Вспомнив историю с Ворошиловым, я невольно вернулся мыслями к тому, с чего начал этот рассказ. С великого Давида Боровского. С бессмысленной попытки разобраться и понять, кто же в театре главнее – режиссер или художник. Такой же по сути бессмысленной, как вечная борьба за первенство между курицей и яйцом…

ТА ТАГАНКА (окончание)

Любимов в задумчивости подошел к стене с автографами, долго смотрел на нее, а потом показал мне на крошечное пустое место чуть выше и правее знаменитой надписи, оставленной Андреем Вознесенским – «все богини, как поганки перед Бабами с Таганки». «Когда–нибудь,– сказал Мастер, – Вы напишете книгу о телевидении, о своем «Взгляде» и, наверняка, вспомните о всем том, что сейчас произошло в нашем зале, и о нашей с Вами первой встрече в Ленинграде, и об Эрдмане, и о многом другом. Мне почему–то кажется, что Вы победите на этих выборах. Но даже если проиграете – не важно! Вы принесете книгу сюда, я дам Вам фломастер и Вы, с полным правом, сможете написать все, что Вам угодно и, главное, подписаться – депутат Таганки Владимир Мукусев. И это будет – правда. Мы выбрали Вас и, очевидно, не случайно. А там – пусть Бог решает, а вернее, люди...».

(Записи, взятые из коллекции)
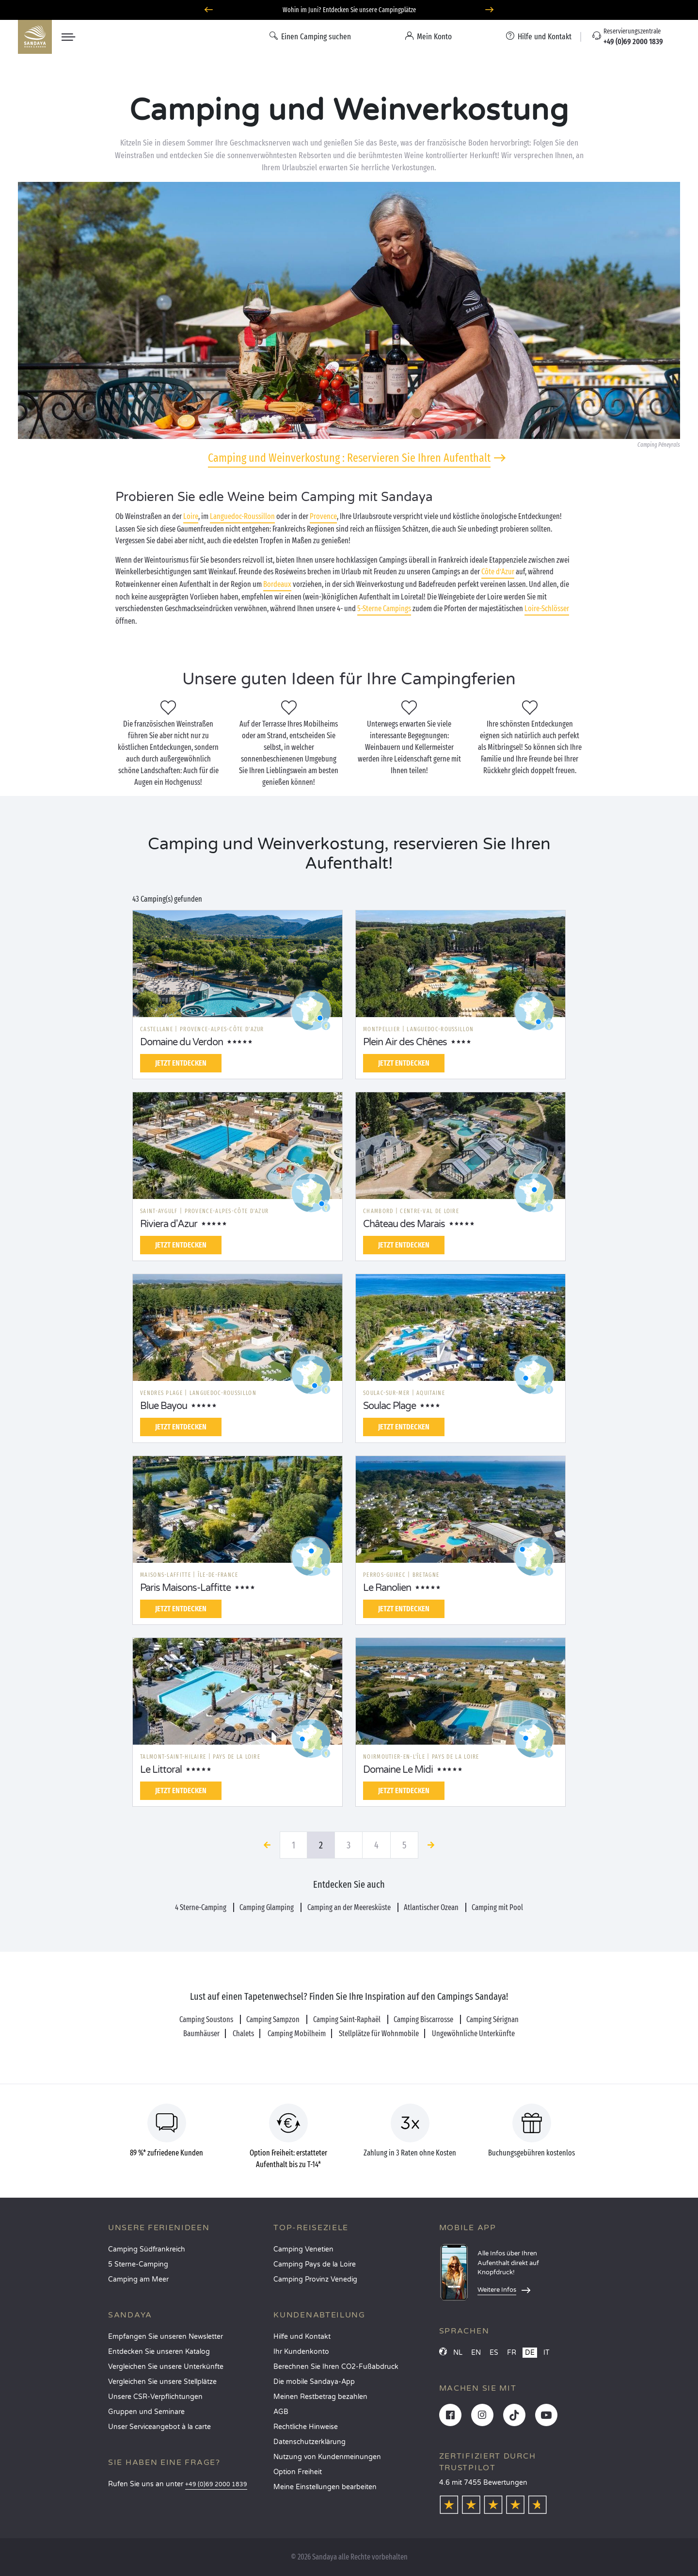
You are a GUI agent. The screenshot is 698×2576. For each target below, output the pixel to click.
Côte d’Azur (497, 571)
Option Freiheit (297, 2472)
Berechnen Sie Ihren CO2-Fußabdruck (335, 2367)
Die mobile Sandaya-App (314, 2382)
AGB (280, 2412)
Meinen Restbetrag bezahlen (320, 2397)
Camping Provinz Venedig (315, 2279)
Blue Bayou (163, 1406)
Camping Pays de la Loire (314, 2264)
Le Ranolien (387, 1588)
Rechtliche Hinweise (305, 2427)
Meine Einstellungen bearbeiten (325, 2487)
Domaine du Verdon (181, 1042)
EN (476, 2353)
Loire (190, 516)
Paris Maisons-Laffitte (185, 1588)
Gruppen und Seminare (146, 2412)
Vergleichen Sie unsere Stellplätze (162, 2382)
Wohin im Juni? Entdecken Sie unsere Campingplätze (349, 10)
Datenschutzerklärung (309, 2442)
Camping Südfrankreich (146, 2249)
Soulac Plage (389, 1406)
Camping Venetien (303, 2249)
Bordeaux (277, 584)
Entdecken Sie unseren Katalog (159, 2352)
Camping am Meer (138, 2279)
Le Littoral (161, 1770)
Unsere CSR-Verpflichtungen (155, 2397)
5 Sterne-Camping (138, 2264)
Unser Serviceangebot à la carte (159, 2427)
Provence (323, 516)
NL (457, 2353)
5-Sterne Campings (384, 608)
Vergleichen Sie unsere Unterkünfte (165, 2367)
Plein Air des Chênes (405, 1042)
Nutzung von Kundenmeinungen (327, 2457)
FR (511, 2353)
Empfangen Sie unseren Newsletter (165, 2337)
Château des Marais (404, 1224)
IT (546, 2353)
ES (494, 2353)
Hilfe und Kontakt (302, 2337)
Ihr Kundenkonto (301, 2352)
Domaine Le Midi (398, 1770)
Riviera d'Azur (168, 1224)
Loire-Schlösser (546, 608)
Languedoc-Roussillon (242, 516)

## ЦЕЛЬ ЗАДАНИЯ:
Верните без изменений часть отрывка о Таганке, которая открывается словами «Вспомнив историю с» и закрывается словами «ТА ТАГАНКА (окончание)». Записи с отрывком никак не связаны.

## РЕЗУЛЬТАТ:
Вспомнив историю с Ворошиловым, я невольно вернулся мыслями к тому, с чего начал этот рассказ. С великого Давида Боровского. С бессмысленной попытки разобраться и понять, кто же в театре главнее – режиссер или художник. Такой же по сути бессмысленной, как вечная борьба за первенство между курицей и яйцом…

ТА ТАГАНКА (окончание)